If you don’t yet have ref_genome.fa in your project root, download and unzip the NCBI RefSeq for E. coli K-12 MG1655:

# (re)download the compressed RefSeq FASTA
wget -O ref_genome.fa.gz \
  ftp://ftp.ncbi.nlm.nih.gov/genomes/all/GCF/000/005/845/\
GCF_000005845.2_ASM584v2/GCF_000005845.2_ASM584v2_genomic.fna.gz

# decompress to plain FASTA
gunzip ref_genome.fa.gz

Once you have ref_genome.fa, verify that it contains the expected header and sequence:

head -n5 ref_genome.fa
# >NC_000913.3 Escherichia coli K-12 substr. MG1655, complete genome
# AGCTTTCATTCTG...      ← looks like DNA sequence
# GATCTGGCAG...  

If you already had ref_genome.fa, just run the head command above to confirm it’s uncompressed and correct.

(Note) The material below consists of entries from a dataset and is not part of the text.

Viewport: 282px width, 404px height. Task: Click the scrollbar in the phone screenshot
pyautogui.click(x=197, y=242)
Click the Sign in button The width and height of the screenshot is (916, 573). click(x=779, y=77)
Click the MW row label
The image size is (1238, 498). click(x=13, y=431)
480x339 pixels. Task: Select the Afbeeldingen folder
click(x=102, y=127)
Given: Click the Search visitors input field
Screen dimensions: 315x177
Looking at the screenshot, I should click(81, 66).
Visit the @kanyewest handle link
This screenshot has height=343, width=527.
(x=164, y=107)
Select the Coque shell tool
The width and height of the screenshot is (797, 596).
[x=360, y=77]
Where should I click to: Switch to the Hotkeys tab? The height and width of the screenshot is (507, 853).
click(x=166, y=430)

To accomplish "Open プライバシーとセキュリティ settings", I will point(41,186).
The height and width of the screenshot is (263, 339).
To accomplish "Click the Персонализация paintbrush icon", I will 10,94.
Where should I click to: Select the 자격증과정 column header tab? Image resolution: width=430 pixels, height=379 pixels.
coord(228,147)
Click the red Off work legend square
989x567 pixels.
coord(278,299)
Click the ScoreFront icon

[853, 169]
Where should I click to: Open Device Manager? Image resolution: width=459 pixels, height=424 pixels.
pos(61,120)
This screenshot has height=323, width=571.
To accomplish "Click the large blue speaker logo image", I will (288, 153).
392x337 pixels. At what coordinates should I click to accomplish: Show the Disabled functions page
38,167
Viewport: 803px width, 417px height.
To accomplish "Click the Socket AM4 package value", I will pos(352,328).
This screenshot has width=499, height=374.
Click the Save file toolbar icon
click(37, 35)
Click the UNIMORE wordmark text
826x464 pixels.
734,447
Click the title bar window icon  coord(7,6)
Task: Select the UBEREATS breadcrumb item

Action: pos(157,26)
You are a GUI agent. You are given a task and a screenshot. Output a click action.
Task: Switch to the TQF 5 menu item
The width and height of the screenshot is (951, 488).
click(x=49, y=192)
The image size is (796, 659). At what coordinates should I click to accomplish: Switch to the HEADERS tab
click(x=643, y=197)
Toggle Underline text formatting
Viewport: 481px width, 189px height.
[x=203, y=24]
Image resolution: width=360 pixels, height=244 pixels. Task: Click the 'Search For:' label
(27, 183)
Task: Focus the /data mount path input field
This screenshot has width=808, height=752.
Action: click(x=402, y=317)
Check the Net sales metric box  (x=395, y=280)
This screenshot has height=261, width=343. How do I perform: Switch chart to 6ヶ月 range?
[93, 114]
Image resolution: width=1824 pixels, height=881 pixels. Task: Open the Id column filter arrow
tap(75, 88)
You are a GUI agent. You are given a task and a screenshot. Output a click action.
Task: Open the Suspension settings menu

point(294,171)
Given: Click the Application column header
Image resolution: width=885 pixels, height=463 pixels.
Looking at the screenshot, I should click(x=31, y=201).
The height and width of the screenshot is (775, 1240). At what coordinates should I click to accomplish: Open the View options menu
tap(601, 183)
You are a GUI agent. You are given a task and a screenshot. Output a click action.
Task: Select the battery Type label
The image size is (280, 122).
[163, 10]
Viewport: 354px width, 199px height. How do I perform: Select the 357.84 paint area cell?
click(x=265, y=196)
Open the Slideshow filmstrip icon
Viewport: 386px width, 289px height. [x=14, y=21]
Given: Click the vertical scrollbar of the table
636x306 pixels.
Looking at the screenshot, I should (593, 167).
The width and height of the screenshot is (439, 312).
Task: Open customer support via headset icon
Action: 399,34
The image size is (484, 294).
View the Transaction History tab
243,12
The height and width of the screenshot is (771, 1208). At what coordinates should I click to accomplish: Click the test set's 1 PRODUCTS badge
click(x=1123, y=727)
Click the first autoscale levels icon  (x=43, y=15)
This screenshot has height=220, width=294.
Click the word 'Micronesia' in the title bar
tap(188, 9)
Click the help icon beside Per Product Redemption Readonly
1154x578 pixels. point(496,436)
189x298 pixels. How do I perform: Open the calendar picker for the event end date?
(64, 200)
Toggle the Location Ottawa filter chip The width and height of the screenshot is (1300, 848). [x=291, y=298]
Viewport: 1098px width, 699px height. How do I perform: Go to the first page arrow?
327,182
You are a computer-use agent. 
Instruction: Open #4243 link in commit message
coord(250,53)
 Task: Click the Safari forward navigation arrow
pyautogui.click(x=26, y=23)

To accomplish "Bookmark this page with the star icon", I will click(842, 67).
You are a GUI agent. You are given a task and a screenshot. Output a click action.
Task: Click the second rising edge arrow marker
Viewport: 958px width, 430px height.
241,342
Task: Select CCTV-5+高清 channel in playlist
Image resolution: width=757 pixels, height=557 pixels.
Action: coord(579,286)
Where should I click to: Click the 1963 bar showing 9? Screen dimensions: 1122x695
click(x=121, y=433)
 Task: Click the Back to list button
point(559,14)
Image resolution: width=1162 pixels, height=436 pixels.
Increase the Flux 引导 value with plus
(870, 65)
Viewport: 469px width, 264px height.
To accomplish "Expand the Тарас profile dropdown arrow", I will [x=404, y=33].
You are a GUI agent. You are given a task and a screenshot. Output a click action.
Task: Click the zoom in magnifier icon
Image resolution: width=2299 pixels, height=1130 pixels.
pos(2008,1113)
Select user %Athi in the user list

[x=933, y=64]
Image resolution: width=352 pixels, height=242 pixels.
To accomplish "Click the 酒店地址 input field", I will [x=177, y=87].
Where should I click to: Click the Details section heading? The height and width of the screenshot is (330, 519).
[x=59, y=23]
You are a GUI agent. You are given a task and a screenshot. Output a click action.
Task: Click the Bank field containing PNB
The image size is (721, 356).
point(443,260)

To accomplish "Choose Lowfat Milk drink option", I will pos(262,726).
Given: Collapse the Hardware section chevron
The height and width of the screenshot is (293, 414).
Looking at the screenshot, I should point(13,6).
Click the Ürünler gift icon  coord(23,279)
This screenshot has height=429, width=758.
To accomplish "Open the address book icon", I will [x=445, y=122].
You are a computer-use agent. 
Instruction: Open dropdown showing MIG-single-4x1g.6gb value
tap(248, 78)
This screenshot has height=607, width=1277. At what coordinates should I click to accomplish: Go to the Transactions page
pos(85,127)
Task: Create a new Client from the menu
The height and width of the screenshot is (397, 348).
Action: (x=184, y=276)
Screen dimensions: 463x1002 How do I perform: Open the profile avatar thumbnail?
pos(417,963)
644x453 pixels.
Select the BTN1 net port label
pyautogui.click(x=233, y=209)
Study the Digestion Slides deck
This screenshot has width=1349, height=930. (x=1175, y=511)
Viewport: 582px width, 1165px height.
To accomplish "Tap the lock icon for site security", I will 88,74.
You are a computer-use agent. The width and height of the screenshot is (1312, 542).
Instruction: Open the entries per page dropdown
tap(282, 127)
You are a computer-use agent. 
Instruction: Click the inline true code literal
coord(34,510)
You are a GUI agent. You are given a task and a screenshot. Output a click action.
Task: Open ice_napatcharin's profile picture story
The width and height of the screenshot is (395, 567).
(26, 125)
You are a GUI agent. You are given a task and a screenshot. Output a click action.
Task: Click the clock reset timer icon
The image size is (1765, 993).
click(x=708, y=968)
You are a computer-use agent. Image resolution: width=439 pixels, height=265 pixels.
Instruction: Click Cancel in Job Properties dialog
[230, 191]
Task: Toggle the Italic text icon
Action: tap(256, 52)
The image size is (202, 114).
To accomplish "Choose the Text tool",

5. Simulate 500 K paired-end Illumina reads

Use InSilicoSeq’s built-in hiseq error model to generate ~50× coverage:

time iss generate \
  --model hiseq \
  --genomes ref_genome.fa \
  --n_reads 500000 \
  --cpus 8 \
  --output raw_reads/simulated_small

After ~1 min you should see status messages culminating in “Read generation complete.”

Verify the two FASTQs and abundance file:

ls -lh raw_reads/simulated_small_*\.fastq
# raw_reads/simulated_small_R1.fastq   68M
# raw_reads/simulated_small_R2.fastq   68M

ls raw_reads/simulated_small_abundance.txt

6. Assemble with SPAdes

Make sure SPAdes is installed in WSL (sudo apt install spades), then:

spades.py \
  --threads 8 \
  --memory 12 \
  -1 raw_reads/simulated_small_R1.fastq \
  -2 raw_reads/simulated_small_R2.fastq \
  -o assembly/spades_output

When it finishes, your assembled contigs live in:

ls assembly/spades_output/contigs.fasta

7. Inspect your assembly

1. List output files

ls assembly/spades_output

2. Count contigs & view the first one

grep -c "^>" assembly/spades_output/contigs.fasta
head -n5 assembly/spades_output/contigs.fasta

8. Basic assembly statistics

If you have seqkit:

seqkit stats assembly/spades_output/contigs.fasta

This gives you number of contigs, total length, N50, etc.

9. Evaluate completeness with BUSCO

Install BUSCO if needed (sudo apt install busco), then run:

busco \
  -i assembly/spades_output/contigs.fasta \
  -l bacteria_odb10 \
  -o busco_out \
  -m genome

You’ll see a summary like:

C:100.0% [S:100.0%,D:0.0%], F:0.0%, M:0.0%, n:124
124 Complete BUSCOs (C)

10. (Optional) Assess with QUAST

If QUAST is available:

quast.py \
  assembly/spades_output/contigs.fasta \
  -R ref_genome.fa \
  -o quast_report

Inspect quast_report/report.tsv for N50, genome fraction, misassemblies, etc.


You have now gone from reference genome → synthetic reads → de novo assembly → quality assessment in one reproducible pipeline!